1. Do any of you guys try to race your dogs? Do you win?
2. Does anyone else do an extra long walk about once a week or so?
3. How's your speed & stamina compare to your dog's?


----------



## RonE (Feb 3, 2007)

I have had mostly larger, fleet dogs who love to run. Chasing them is futile - even when I was a runner.

I cannot catch my daughter's miniature schnauzer if he doesn't want to be caught. On occasion, I've sent Esther to round him up. She can catch him easily on open ground, but the little **** is agile and can turn on a dime.

The way I wear my dogs out is to throw tennis balls with a Chuckit. Weather permitting, I throw them as far out into Lake Michigan as I can.


----------



## xxxxdogdragoness (Jul 22, 2010)

Ah, the chuckit... Wezza love the chuckit . 

I can't outrun my dogs or outlast them anymore lmbo. Izze I kind of can now she is older & slower due to her arthritis & such. Jo has no limit to her energy lol.


----------



## sassafras (Jun 22, 2010)

Outrun my dogs? BAHAHAHAH!


----------



## GottaLuvMutts (Jun 1, 2009)

My dog and I are both young and fit, but I'd have to be super-human to keep up. She was clocked at 27mph using a radar gun. 
Agility is fun for this exact reason: we both have to use our brains in order to keep our bodies in sync, since she's so much faster than me.


----------



## lil_fuzzy (Aug 16, 2010)

My little JRT x is fitter than I am, and I am not fat or anything. I can walk all day long and not get tired, but I'm not really a runner.
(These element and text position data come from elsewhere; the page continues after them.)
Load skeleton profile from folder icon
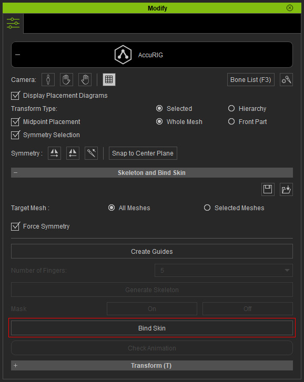The image size is (304, 382). pos(286,189)
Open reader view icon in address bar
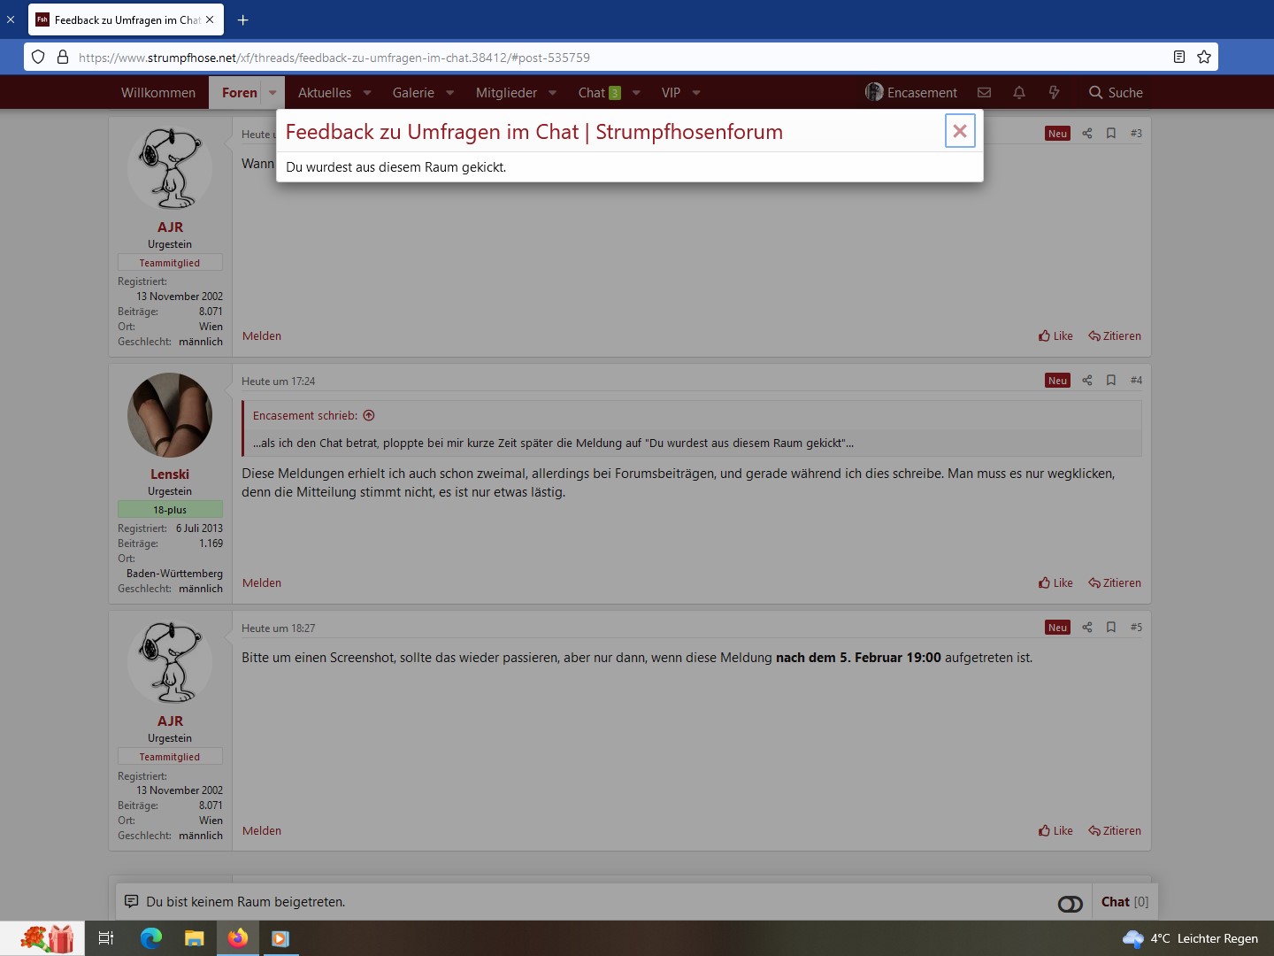 [1179, 57]
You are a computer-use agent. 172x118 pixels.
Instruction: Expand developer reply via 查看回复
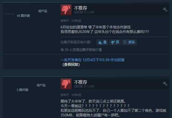coord(71,64)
Last night we were caught out in the rain, so I decided to run the rest of the way home, and my puppy ran ahead of me. After several minutes I stopped, but my puppy was ready to keep going. He kept up with me the whole way too, despite having stubby little legs.


----------



## Charis (Jul 12, 2009)

My husky can definitely outrun me - easy. That's why she pulls the bike now - mama couldn't keep up anymore!


----------